Obviously the context of what constitutes Big Data is a bit subjective, and hence the general confusion as to what big data is… for an SME this definition includes any amount of data that is bigger than say excel can manage; but for a university or IBM with massive processing power, it is a much larger set of information. To make it even harder to pin down Big data sizes are a constantly moving target with improvements in technology capability and the ability to handle lots of information.
How good are your reports – is it time for a check?
This trend to super large data sets, instead of multiple smaller more accessible tables, has arisen because by putting everything in one spot, there are more ways to cross reference the information – slicing and dicing in more ways is easier to do when you start with a bigger block in the first place.
i.e. the more columns you have then the longer each of the rows becomes… therefore there is additional information to interrogate, cross-reference, report on and analyse.
I think this graphic is a really nice summation:
Consequently, because it is so BIG – the challenges around big data include capture, curation, storage, search, sharing, transfer, and analysis.
We have an overwhelming number of bits of information locked up in tables so big they can’t open – what now?
Amassing huge numbers of variables in one spot allows correlations to be found:
* determine quality of research
* link legal citations
* determine real-time roadway traffic conditions
However, don’t expect too much of Big Data itself.

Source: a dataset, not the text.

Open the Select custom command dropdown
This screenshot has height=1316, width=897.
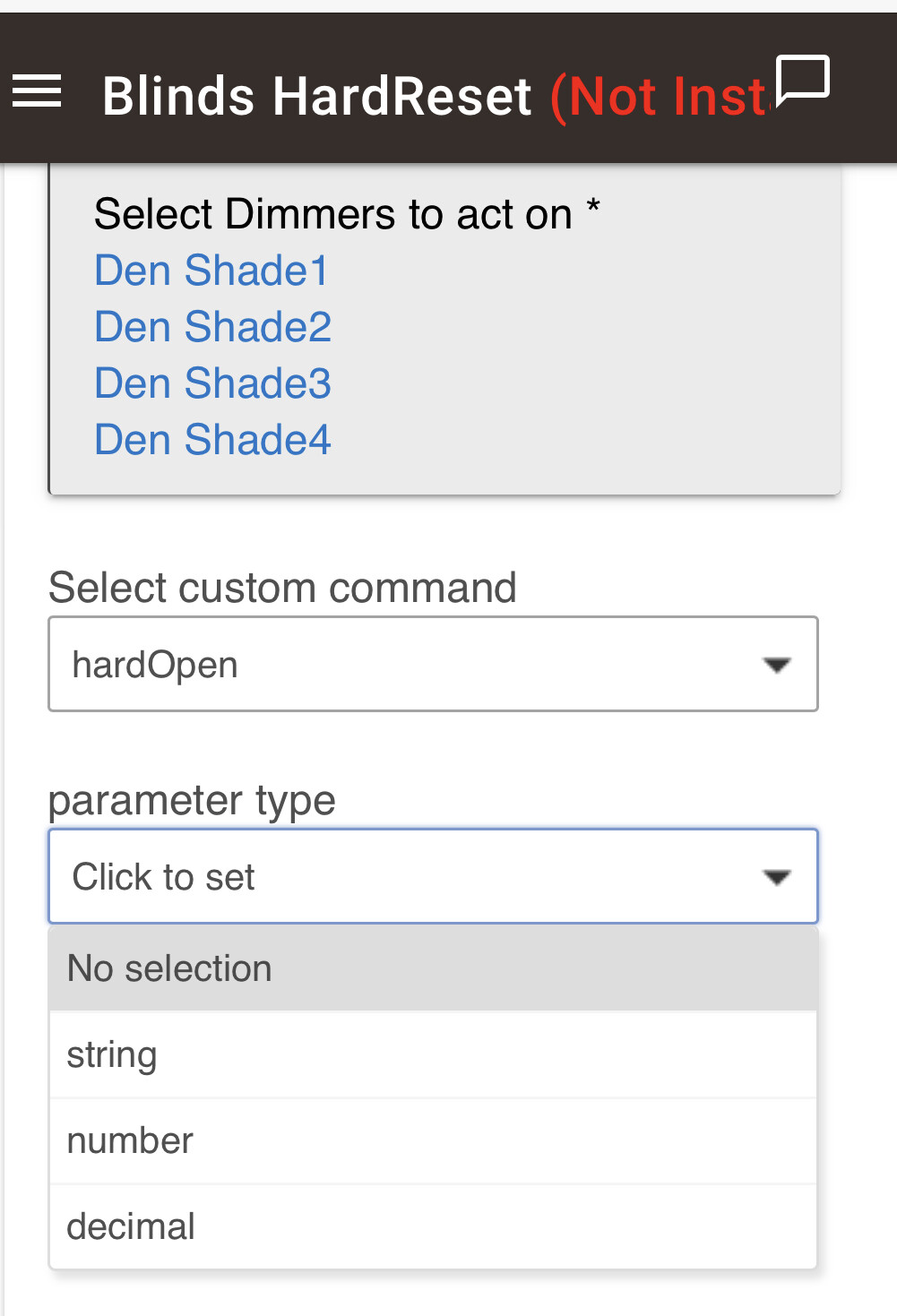[x=433, y=664]
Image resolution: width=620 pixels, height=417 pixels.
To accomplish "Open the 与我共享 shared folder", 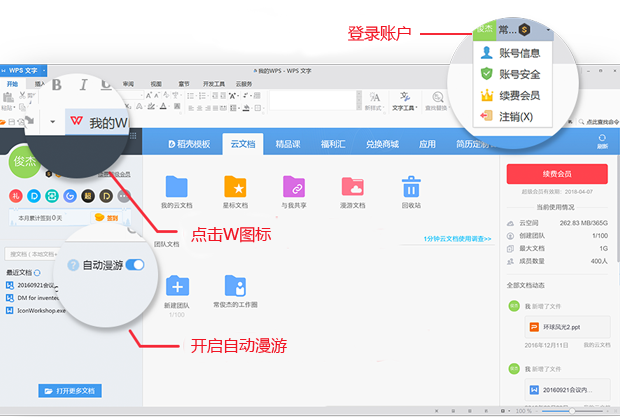I will tap(293, 187).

It is, after all only “data” – values of qualitative or quantitative variables, belonging to a set of items.
Using Big Data requires four key steps:
- defining – clarifying what decisions need to be made and therefore what is to be investigated
- querying – isolate a sub-set of data to be investigated
- reporting – creating and providing the subset from the database
- analysis – review and extrapolation as to causes and future impacts etc.
The process of using Big Data, as well as the skill of the analyst, combined with the expectations of the audience and owners all combine to how useful it is; whether it provides just more data or whether it enables decisions.
For example, you could query a database as to the number of beans available, and the colour of those beans at several points in time, Big Data will happily be able to reveal: ”This month I have 8 beans, half of them red the rest blue. Last months there were 9 beans all of them red.”
This is simply more data, it doesn’t address any real questions:
* are red better than blue?
* is that change good or bad?
* what should I be aiming for?
The interrelation between humans and big data is where it all starts falling to pieces. Big Data is only as good as the Four key steps applied to using it:
– Without human vision and intuition, how can we work out what to look for and define the investigation well?
– Without a skilled data warehouse manager how can we hold the data accurately and ensure it is queried and reported correctly?
– Without good analysts how can we be confident in the stories the data is telling?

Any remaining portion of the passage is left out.